ゴールドマンサックスのFacebookへの投資は一体何を意味するのか

試験的にブログを再開します!なんと1年以上ほったらかしでした。初めてブログを書く時みたいにドキドキなので、もし気に入ったら、tweet / hatena Bしていただけると、安心します。笑


さてさて、本題。Facebookが今度は$500M調達したとのニュース。

What Goldman Sachs’ Reported $450 Million Investment in Facebook May Mean
http://www.insidefacebook.com/2011/01/03/goldman-sachs-facebook/


内訳は、ゴールドマンサックスが$450M, 以前も投資していたロシアのファンドDigital Sky Technologiesが$50M。前回、2009年5月にDigital Sky Technologiesが投資した時のvaluationが$10Bで、今回が$50Bのvaluation。

未公開企業に$50Bという意味

$50Bというのは、1 USD = 80 JPYとすると、約4兆円。既にYahoo, eBayの価値を超えている。つまり、facebookは既に十分公開できるレベルであるが、「意図的に」株式公開していない、と見るのが正しい。

ではなぜ公開しないのか。

Avoiding an IPO may be as much about talent as anything else.

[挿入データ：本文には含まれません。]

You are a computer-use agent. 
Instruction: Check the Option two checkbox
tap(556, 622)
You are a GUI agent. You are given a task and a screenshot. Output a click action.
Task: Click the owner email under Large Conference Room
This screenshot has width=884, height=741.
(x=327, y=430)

とあるように、とにかく才能ある従業員をつなぎ止めるために株式公開しない、のだと言う。株式公開後というのは「創業当初から熱心に働いてくれた社員」を最も失いやすいタイミングである。ある社員が0.1%のストックオプション(簡単にするために行使価格がほぼゼロとする)を持っているとする。とすると、株式公開時にこの社員のストックオプションは$500Mの現金に交換できる。日本円にして400億円。0.1%の株式で400億円である。


もちろんこうしたキャピタルゲインを餌に採用を積極的に進めているのも事実ではあるが、逆に言えば、公開時というのはこうした社員が一気にfinancially independentになり引退する可能性が高まるタイミングでもある。facebookが公開を嫌がる理由の一つは間違いなくこの「タレント流出」であると言えよう。

ゴールドマンサックスが投資した意味

文中に

Goldman gets the inside track on underwriting Facebook’s IPO: The most obvious implication is that New York-based investment bank is leading the race to manage an anticipated IPO in 2012, which could bring in $50 to $150 million in fees to the New York-based investment bank.

とあるように、ゴールドマンサックスが株式公開時の主幹事になる可能性が高い。そして、そのフィーは$50M-$150Mになるとも書かれている。が、これだけではないだろう。


既存の株主はできるだけ早く公開してほしいと思っている。がしかし、創業者はコントロールを失いたくないがために、そして、タレントを引き止めたいがために、公開をできるだけ遅くしたい。まだ、マークザッカーバーグがある程度のコントロールを持っていると思われるので、外部株主の声が必ずしも十分に反映されていないかもしれないとも思う。ゴールドマンサックスの役割は「着実にIPOに向かわせるための監視役」なのではないか。

ここまで株主をコントロールしているFacebookの末恐ろしさ

facebookはすごいなぁと思う。未公開ながら、

For comparison’s sake, Amazon.com raised $8.3 million and Google raised just over $25 million before their respective initial public offerings. Facebook will now have raised more than $1 billion in equity investments prior to an IPO.

とあるように$1B(800億円)を調達してきた。公開前に集めた金額としては、Amazonは$8.3M、Googleは$25Mであるから、この金額がいかに非常識かが分かるだろう。


なぜfacebookはここまでの価値があると皆が思うのか。やはり、「言語依存性の低さ」だと思う。
facebookほどに簡単に文化圏、言語圏、国境を超えてしまうサービスはないだろう。もちろん、ユーザーが投稿するコンテンツは、文化依存、言語依存するだろうが、本質的にサービスそのものは、言語に依存しない。せいぜい、画面に表示されるメニューを翻訳するくらいだろう。


Googleも一見、言語依存性が低そうに見えるが、同じ検索でも、英語と日本語と韓国語では全く違う。それぞれの言語を深く理解したエンジニアが必要だ。Amazon/eBayは税関、国境という物理的な問題が起こる。その点、facebookは言語依存に左右されることがないという強みがある。これこそが、未公開にして$50Bの価値を持つとされる企業の所以なのではないかと思った。